╭─ RECORDS SHOWN
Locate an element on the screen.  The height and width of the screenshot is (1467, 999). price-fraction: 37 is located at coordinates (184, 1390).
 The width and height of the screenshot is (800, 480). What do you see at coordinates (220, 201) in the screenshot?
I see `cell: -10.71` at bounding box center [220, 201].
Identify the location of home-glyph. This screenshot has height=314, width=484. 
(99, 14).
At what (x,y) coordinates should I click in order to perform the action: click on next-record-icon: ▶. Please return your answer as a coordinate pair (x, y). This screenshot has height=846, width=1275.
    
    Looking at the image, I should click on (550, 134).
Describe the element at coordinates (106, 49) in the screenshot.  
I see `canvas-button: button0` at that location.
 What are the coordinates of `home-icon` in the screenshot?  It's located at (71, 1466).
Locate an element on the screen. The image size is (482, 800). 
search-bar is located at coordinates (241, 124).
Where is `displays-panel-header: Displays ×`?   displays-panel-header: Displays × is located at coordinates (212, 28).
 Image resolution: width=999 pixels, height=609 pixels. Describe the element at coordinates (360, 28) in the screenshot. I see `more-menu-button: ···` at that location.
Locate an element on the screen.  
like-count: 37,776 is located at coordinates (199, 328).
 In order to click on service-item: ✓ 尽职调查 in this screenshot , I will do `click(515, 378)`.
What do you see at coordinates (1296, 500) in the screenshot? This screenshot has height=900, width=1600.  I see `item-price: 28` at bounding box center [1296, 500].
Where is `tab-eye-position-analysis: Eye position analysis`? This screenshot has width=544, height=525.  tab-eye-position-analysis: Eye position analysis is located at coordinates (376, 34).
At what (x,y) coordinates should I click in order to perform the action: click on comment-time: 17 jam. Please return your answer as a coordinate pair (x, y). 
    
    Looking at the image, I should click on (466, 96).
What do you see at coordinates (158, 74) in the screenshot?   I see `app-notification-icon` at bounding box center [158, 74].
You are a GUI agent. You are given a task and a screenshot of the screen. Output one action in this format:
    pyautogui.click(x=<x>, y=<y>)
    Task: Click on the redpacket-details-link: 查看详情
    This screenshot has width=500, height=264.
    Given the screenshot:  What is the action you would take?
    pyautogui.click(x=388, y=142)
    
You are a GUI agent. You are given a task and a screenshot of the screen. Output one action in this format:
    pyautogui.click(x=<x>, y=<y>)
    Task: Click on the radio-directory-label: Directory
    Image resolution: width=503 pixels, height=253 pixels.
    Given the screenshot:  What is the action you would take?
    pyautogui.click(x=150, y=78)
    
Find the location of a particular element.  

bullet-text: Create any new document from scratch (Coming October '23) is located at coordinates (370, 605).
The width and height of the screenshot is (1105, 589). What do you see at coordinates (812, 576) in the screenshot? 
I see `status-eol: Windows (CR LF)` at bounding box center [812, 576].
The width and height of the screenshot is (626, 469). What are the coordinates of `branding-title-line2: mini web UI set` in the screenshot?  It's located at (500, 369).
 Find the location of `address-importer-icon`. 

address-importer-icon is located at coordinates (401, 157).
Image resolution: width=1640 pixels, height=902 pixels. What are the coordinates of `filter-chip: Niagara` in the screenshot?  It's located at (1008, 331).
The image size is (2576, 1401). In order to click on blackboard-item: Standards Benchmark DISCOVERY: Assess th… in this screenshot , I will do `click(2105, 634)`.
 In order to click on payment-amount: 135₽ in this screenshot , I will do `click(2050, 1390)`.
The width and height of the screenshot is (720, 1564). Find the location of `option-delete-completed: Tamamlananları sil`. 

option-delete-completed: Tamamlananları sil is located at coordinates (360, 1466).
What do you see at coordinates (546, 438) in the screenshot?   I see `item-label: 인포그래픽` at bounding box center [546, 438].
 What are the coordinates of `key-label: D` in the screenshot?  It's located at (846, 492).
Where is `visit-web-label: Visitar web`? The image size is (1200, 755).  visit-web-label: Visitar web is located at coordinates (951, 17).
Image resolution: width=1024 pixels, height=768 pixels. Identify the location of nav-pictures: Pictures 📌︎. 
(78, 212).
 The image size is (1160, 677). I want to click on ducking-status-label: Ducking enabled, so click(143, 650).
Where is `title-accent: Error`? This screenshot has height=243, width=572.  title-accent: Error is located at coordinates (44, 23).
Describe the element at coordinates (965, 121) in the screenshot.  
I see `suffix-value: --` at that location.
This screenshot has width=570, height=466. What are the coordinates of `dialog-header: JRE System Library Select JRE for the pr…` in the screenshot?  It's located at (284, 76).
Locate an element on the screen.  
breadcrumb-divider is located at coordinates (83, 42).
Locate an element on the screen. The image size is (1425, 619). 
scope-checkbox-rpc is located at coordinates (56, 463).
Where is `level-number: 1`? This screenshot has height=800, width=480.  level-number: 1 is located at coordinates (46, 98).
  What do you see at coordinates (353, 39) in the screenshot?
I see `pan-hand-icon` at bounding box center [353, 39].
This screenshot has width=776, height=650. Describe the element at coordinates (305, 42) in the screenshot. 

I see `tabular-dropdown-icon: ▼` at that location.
╰─
TASK GOAL »
Return every line of the material above that contains the string "header".

TASK RESULT »
Where is `displays-panel-header: Displays ×`?   displays-panel-header: Displays × is located at coordinates (212, 28).
This screenshot has width=570, height=466. What are the coordinates of `dialog-header: JRE System Library Select JRE for the pr…` in the screenshot?  It's located at (284, 76).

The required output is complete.